Many years ago a neighbour who hailed from somewhere north of Birmingham came across the road and asked my father if he could borrow a tack hammer.

Always please to oblige my father sent me back with a foot of thin ash handle topped with a couple of ounces of steel head.

I now realise that in the dark, dark north a tack hammer is 10lbs of head atop a good size chunk of branch. My fathers tack hammer would have struggled to break up paving slabs.

Comes of being a namby pamby southerner I assume!!


----------



## dangles (30 May 2020)

Chris152":drb9mkwm said:


> Is 'Once please' generally a complete order for a 'fish supper' up north? I went into a chippy in essex with a mate from way north, years back and that's all he said to the fella behind the counter, who had to make further enquiries to what he wanted. Still makes me laugh to think about it, none of your this that or the other with something else on the side.



When we went in our fish & chip shop we asked for fish and six(pennyworth) twice and Fat Rolly used to say "I heard you the first time".


----------



## Nigel Burden (30 May 2020)

When we were in the Netherlands years ago they put mayonnaise on their chips. It was quite nice. but gravy, No (hammer) . Mushy peas, ok. And all this talk of Cornish pasties with carrots and peas, my mother will be turning in her grave.

Nigel.


----------



## Phil Pascoe (31 May 2020)

Curiously enough, beetroot didn't annoy me. I remember magical burgers in North Shore rugby club.

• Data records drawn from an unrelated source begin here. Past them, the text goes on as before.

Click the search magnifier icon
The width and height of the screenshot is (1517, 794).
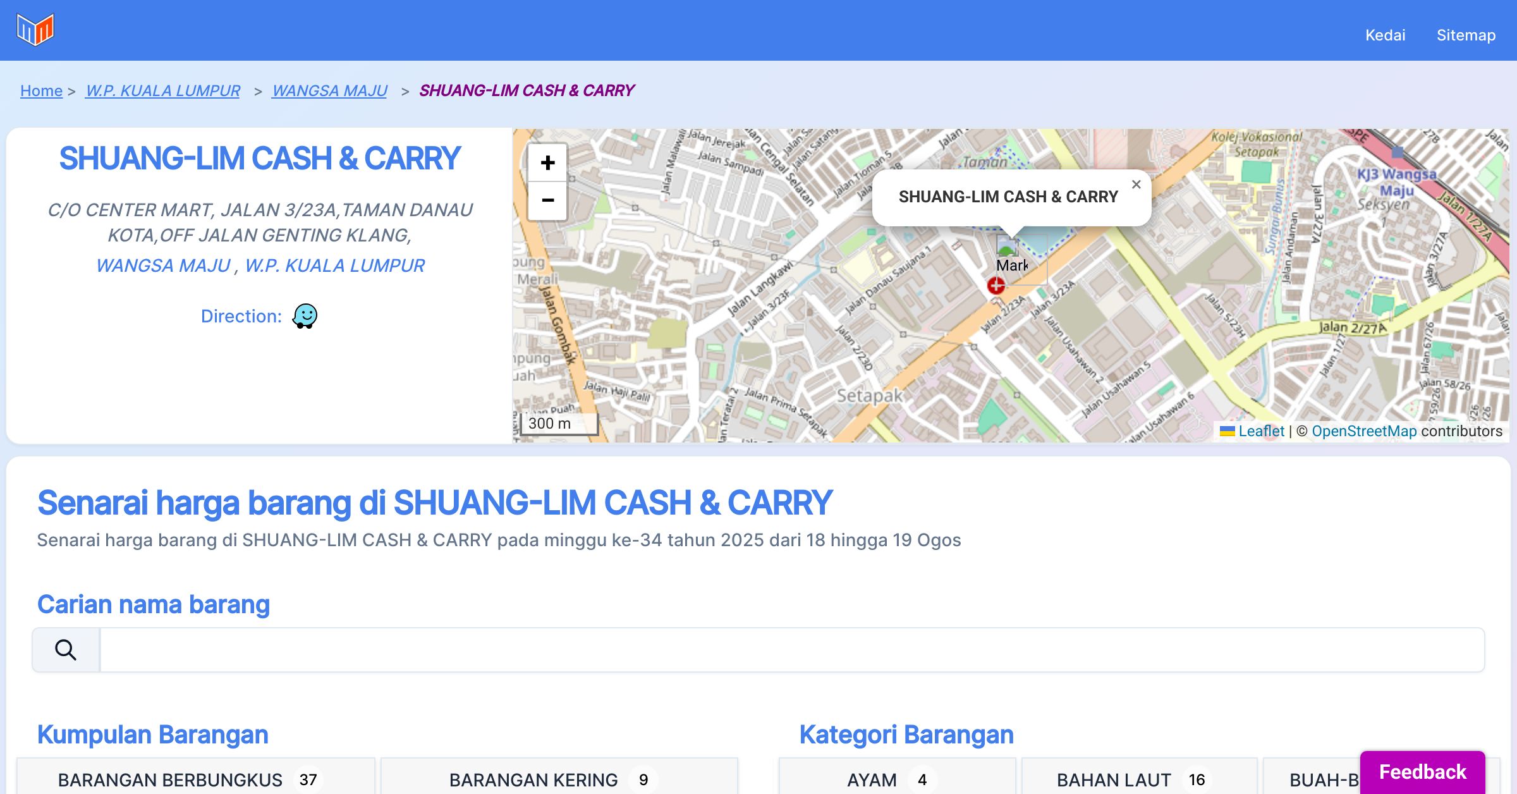[66, 650]
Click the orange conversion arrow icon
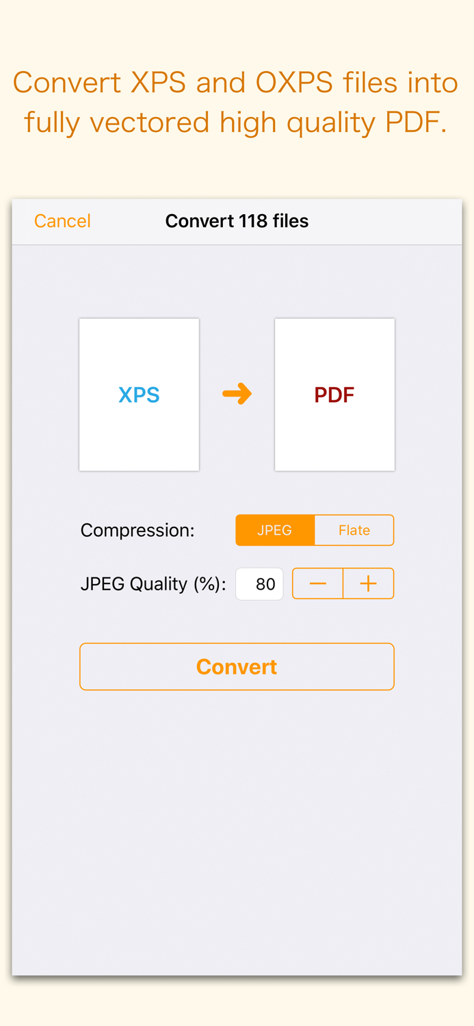This screenshot has width=474, height=1026. click(237, 394)
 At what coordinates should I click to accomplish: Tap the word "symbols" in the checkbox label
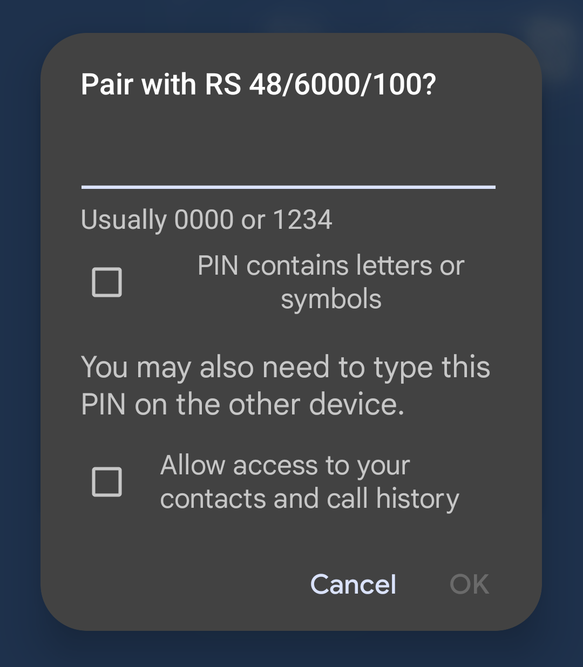331,300
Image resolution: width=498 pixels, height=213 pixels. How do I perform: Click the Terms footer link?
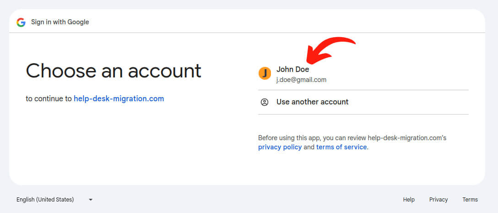(470, 200)
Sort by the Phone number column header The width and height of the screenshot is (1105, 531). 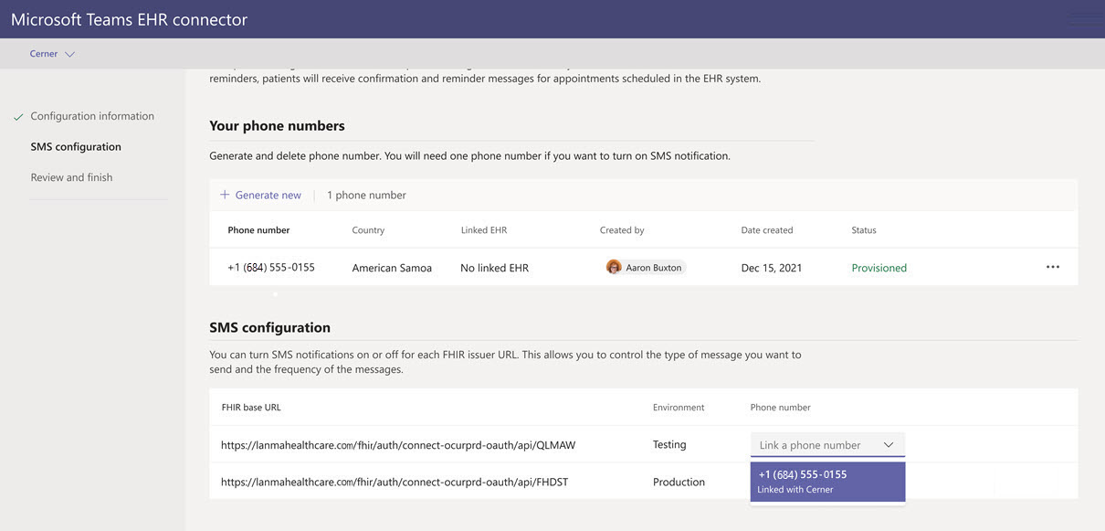pos(258,230)
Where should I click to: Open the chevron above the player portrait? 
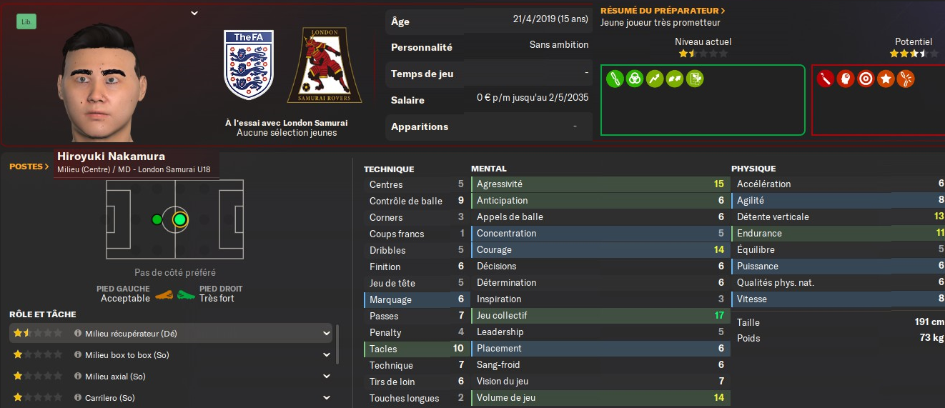[x=194, y=13]
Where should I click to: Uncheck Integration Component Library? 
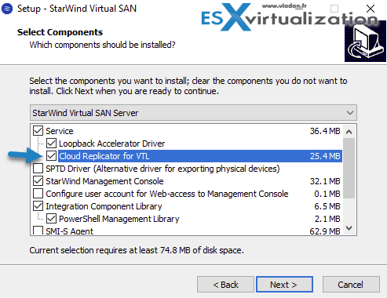pyautogui.click(x=38, y=206)
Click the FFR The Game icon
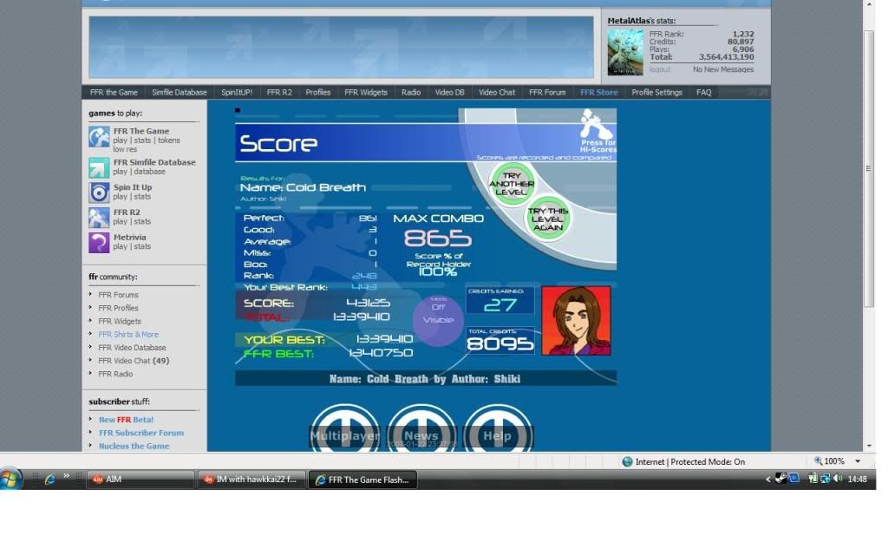The image size is (888, 555). pos(99,137)
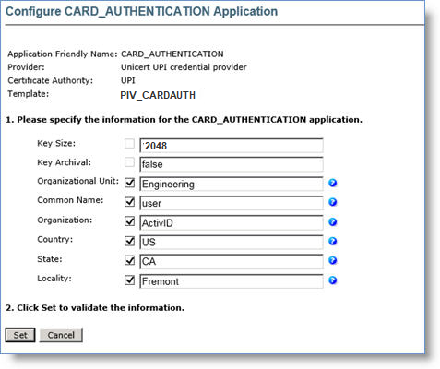Click the Cancel button
440x369 pixels.
pos(61,335)
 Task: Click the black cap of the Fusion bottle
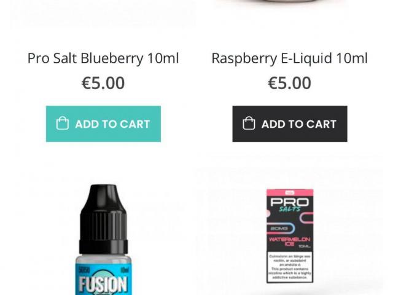(x=103, y=219)
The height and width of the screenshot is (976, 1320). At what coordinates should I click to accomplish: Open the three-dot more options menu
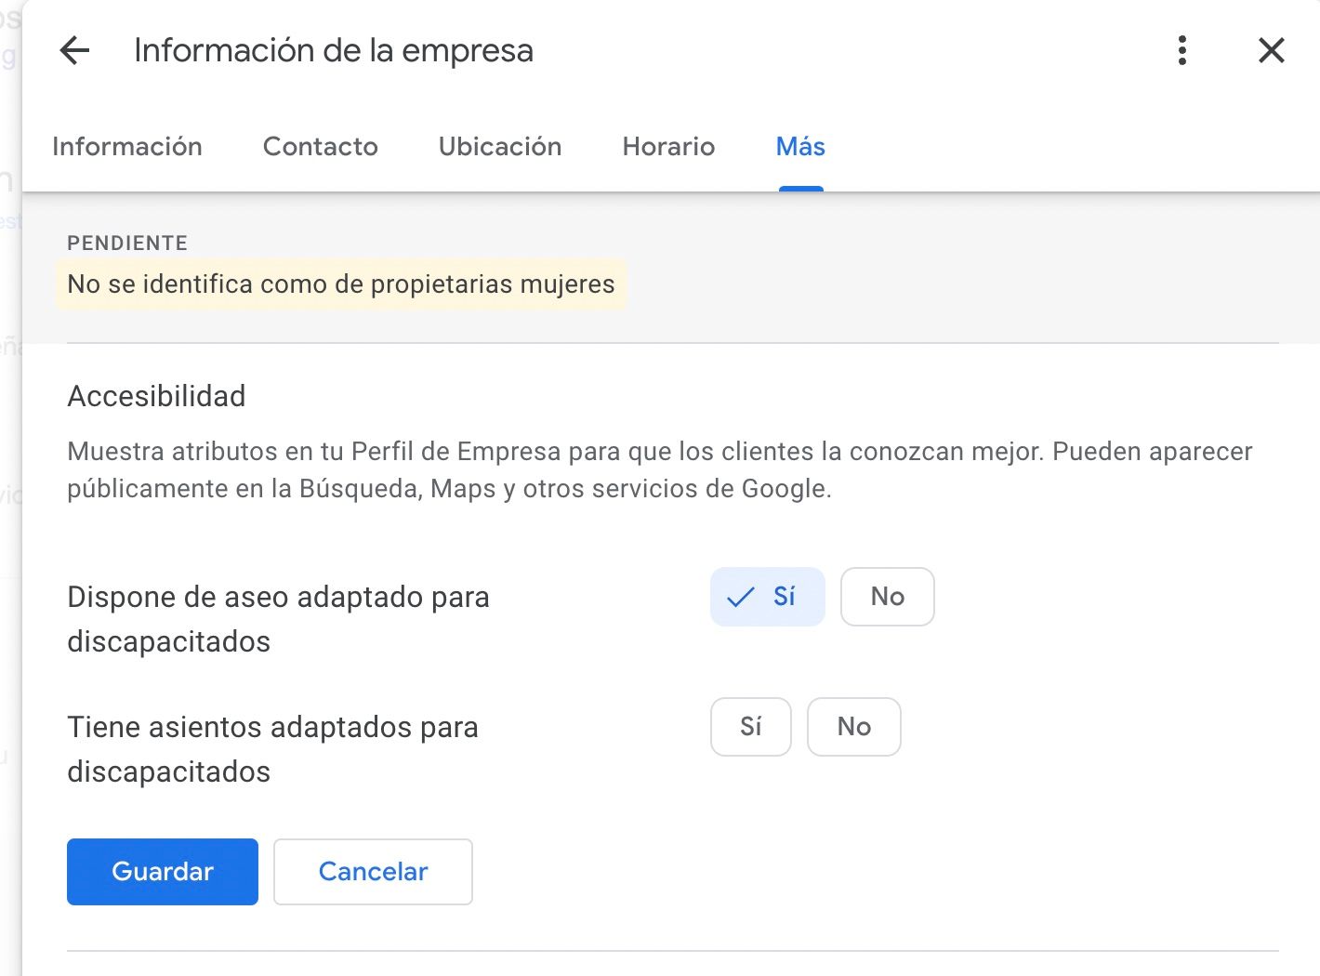[1181, 50]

I went to see Simom & Garfunkel in Feeyenord in the early '80s - the kids working the chip vans shouted the orders as English? - meaning no mayonnaise


----------



## woodhutt (31 May 2020)

In Belgium our favourite take-out dish was brochettes and frites with a ladle of gravy. Delicious! And the best chips I ever tasted were in Zandvoort and had been twice cooked in horse fat.
I'm not so sure that the 'fritesaus' on chips in Belgium and the Netherlands is actually mayonnaise. There is a subtle difference (I believe fritesaus has a lower fat content and is slightly sweeter) as our local supermarket sold both fritesaus and mayonnaise as quite distinct products.
Pete


----------



## Vann (31 May 2020)

woodhutt":3jj07qoi said:


> Worse than carrots in pasties is the 'traditional' Kiwi beefburger which has a thick slice of beetroot in it. Maccas haven't taken this up yet but give us time...
> Pete


Maccas have taken it up (probably for a limited time only). They call it their Kiwiburger. One of my favorites. But then we're a family of beetroot lovers :wink: 

Cheers, Vann.


----------



## sunnybob (31 May 2020)

It does annoy me when people much around with food.
If its a beef burger, guess what it should be?
Cheeseburger? uh huh.
I could actually understand a kiwi burger containing a slice of kiwi fruit, not that I would order or eat such an abomination.
Where is it listed as a beet burger?

I was in a Chinese restaurant in Belgium many years ago. I ordered chicken soup. When the bowl arrived the soup was not visible due to the mound of sliced mushrooms floating on top. I dont eat mushrooms, I didnt ask for mushrooms, it wasnt on the menu as chicken AND mushroom.
The bloke just could not understand why I wanted my money back.
(hammer) (hammer) (hammer) (hammer)


----------



## Vann (31 May 2020)

sunnybob":3qu2wger said:


> ...I could actually understand a kiwi burger containing a slice of kiwi fruit...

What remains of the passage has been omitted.